Weekend Campaign Gist: Doldrums and the end of the world

Weekend Campaign Gist: Doldrums and the end of the world

As it’s a weekend, Campaign Gist takes a slightly different format.

Doldrums
The election campaign seems to be running in some distant, sealed part of the country. This isn’t necessarily from any lack of local effort by candidates. Doubtless, doors are being knocked on, hands shaken at shopping centres and poster-related ire has reached record levels in the political classes. Though difficulties mustering volunteer efforts in the dark and bitter gloom of January may explain some of the lack of boots on the ground.

Perhaps it’s a sense of disengagement from the whole process.

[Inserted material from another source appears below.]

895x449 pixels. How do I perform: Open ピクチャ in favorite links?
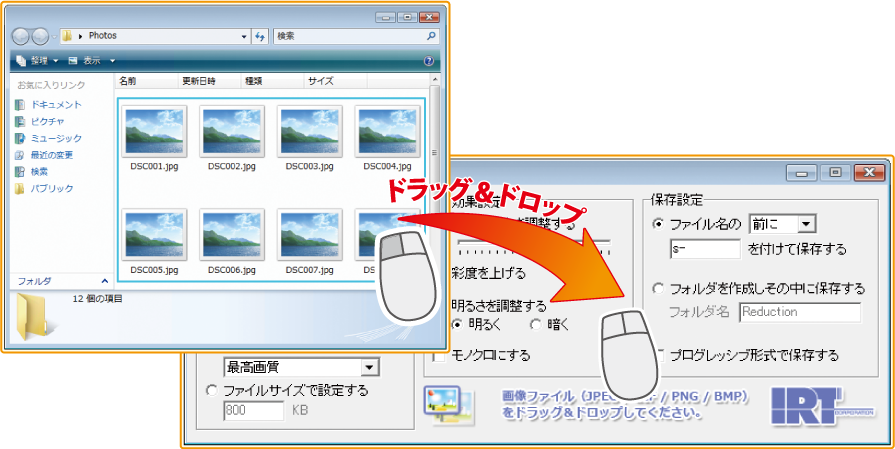point(48,121)
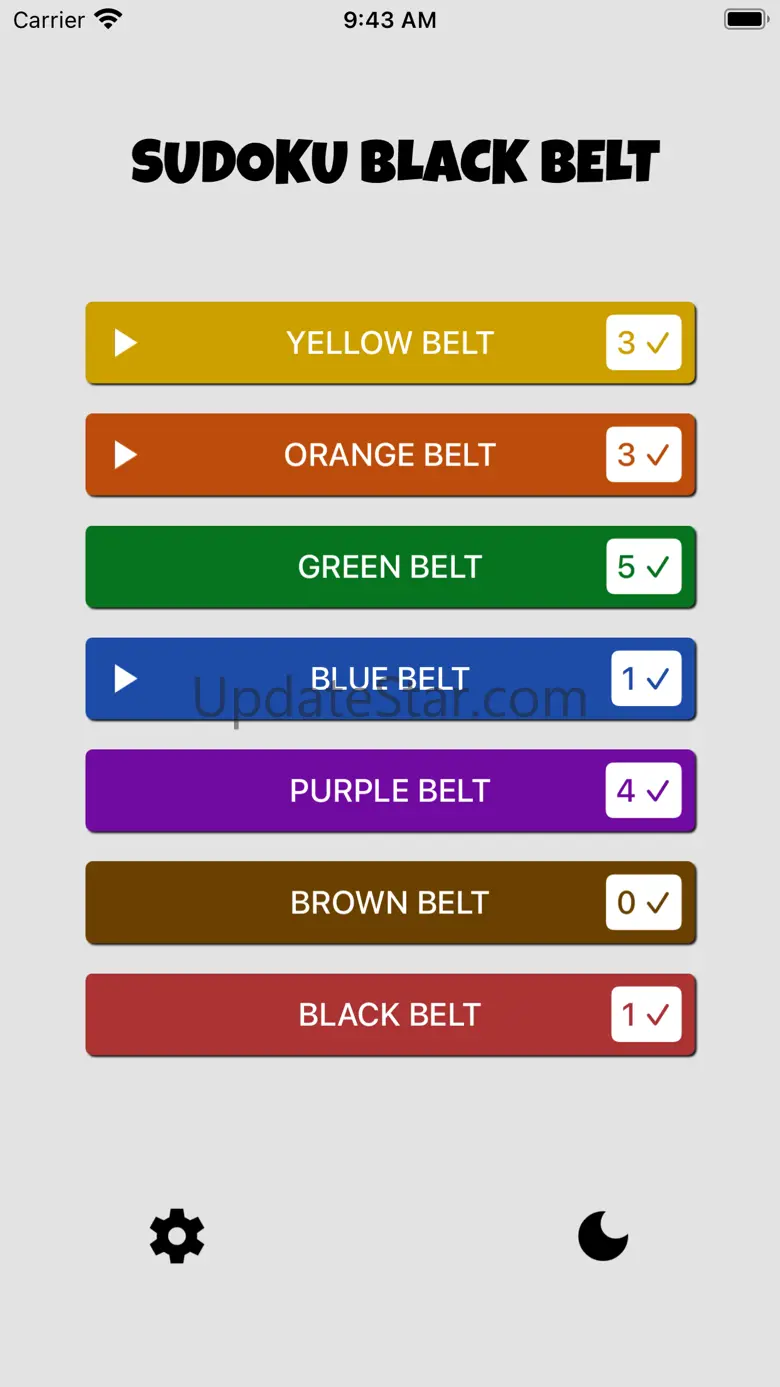The image size is (780, 1387).
Task: Select the Orange Belt level label
Action: coord(390,455)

The Irish voting system lets voters express their wildest electoral desires at No. 1, while still letting them fall back to 2nd and 3rd etc choices. It should result in a fantastically plural campaign, with every preference potentially the one that will get the last TD elected.

And yet we’ve been treated to a campaign- and this is hardly the fault of the parties- which has been presented as FG v FG, with everyone else an afterthought.

This is a a return to a model of viewing public discussion from the 1980s. Except the two big parties used to capture nearly 80% of the first preference votes and now account for hardly half. That a state of affairs that hasn’t been in place for 30 years is still considered a return to normalcy is a reflection of the mental ages of those thinking about it.

The result is a campaign where half the voters (the half not represented by the Old Firm) are ignored while the parties themselves seem to talk past them, at each other’s supporters.

Climate
FG, a party whose identity is bound up with beef farming, has proved ineffective in acting on the many flashing red lights about Ireland’s need to cut carbon output. At last count it was going to pay €150m in fines, to compensate for its indifference to saving the world from mass extinction and social breakdown by missing Ireland’s quite mild EU target reductions.

Today, it set out its stall for more of the same, with the Taoiseach making his lead policy an attack on the Green Party for actually proposing to reduce the country’s carbon emissions by the amount recommended to meet our targets before 2030.

Here, as elsewhere, FG may be misreading the nation, by mistaking their own priorities for everyone else’s. Earlier in the week it was banging on about Brexit, a slice of eaten and forgotten bread if ever there was one. Now it is offering itself as the party to refuse to act on climate change.

Agriculture is Ireland’s largest contributor to greenhouse gas emissions, making up more than 30% of the total, while representing less than 10% of GNI or employment. Farmers are being squeezed for their beef by the processors, but the rest of us are paying a very heavy price too.

We pay some now, to change how we generate and use power and how agriculture manages its environmental costs, or we pay later, when we’ve no choice, and the bill is Everything.